Que dire à notre jeune postulante dans cette perspective ?
D’abord que l’activité professionnelle est trop souvent vue sous l’aspect purement alimentaire. La valeur travail doit devenir un enjeu affectif pour appréhender le changement. Prendre un emploi d’accueil pour manger et pouvoir jouer aux échecs plus longtemps est toujours une impasse. On trouve ainsi parfois des gens qui réfléchissent à devenir enseignant à cause des congés… Ensuite, que si après un examen de ses envies et un bilan de ses compétences, il y a divergence entre le poste souhaité et ses capacités, il faut se former. Faire un stage d’amélioration des qualités relationnelles est toujours possible si notre postulante tient au poste d’accueil du public.
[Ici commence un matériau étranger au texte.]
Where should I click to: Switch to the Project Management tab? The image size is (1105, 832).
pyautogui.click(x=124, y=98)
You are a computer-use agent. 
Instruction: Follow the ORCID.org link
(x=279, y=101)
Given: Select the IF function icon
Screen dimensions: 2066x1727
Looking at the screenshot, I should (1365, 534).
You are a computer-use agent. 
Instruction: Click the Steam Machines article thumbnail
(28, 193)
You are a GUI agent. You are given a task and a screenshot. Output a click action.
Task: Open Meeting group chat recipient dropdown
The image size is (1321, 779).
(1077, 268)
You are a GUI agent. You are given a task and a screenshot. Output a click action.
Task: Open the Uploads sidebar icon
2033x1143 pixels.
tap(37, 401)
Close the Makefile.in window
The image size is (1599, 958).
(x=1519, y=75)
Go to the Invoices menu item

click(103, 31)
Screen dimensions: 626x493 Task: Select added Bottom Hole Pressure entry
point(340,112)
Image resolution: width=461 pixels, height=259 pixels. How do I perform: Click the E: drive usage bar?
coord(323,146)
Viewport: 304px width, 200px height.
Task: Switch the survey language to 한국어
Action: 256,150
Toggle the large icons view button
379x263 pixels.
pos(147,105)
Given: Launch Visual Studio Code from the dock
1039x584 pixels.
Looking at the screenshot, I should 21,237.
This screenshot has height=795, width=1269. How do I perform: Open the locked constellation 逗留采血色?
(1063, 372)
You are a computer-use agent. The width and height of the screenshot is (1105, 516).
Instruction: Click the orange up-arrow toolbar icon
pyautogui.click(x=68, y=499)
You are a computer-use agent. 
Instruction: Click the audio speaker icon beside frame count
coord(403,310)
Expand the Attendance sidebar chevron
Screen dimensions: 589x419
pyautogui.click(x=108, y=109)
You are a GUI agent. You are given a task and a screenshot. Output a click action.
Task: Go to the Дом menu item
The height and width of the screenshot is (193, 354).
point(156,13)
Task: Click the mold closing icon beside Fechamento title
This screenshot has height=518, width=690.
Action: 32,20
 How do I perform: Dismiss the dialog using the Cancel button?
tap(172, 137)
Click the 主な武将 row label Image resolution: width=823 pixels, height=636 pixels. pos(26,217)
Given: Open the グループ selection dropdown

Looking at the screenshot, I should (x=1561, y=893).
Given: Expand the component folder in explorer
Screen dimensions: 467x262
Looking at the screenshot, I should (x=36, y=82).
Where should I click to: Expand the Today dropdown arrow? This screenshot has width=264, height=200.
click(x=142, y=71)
Mais qu’on ne s’y trompe pas. Se former, au sens propre du terme comme au figuré, c’est aussi changer. Et ce n’est jamais sans effort. Cet effort ne sera indolore que si le changement est souhaité, faire des études pour toute autre raison que celle d’apprendre est toujours risqué. Enfin, que ses passions, ses envies, ainsi que ses compétences, ont toute légitimité et vocation à changer. Et qu’en conséquence il faut être prêt à compléter ses aptitudes pour appréhender un monde toujours changeant de façon positive sans compromettre ses aspirations et leur propre évolution.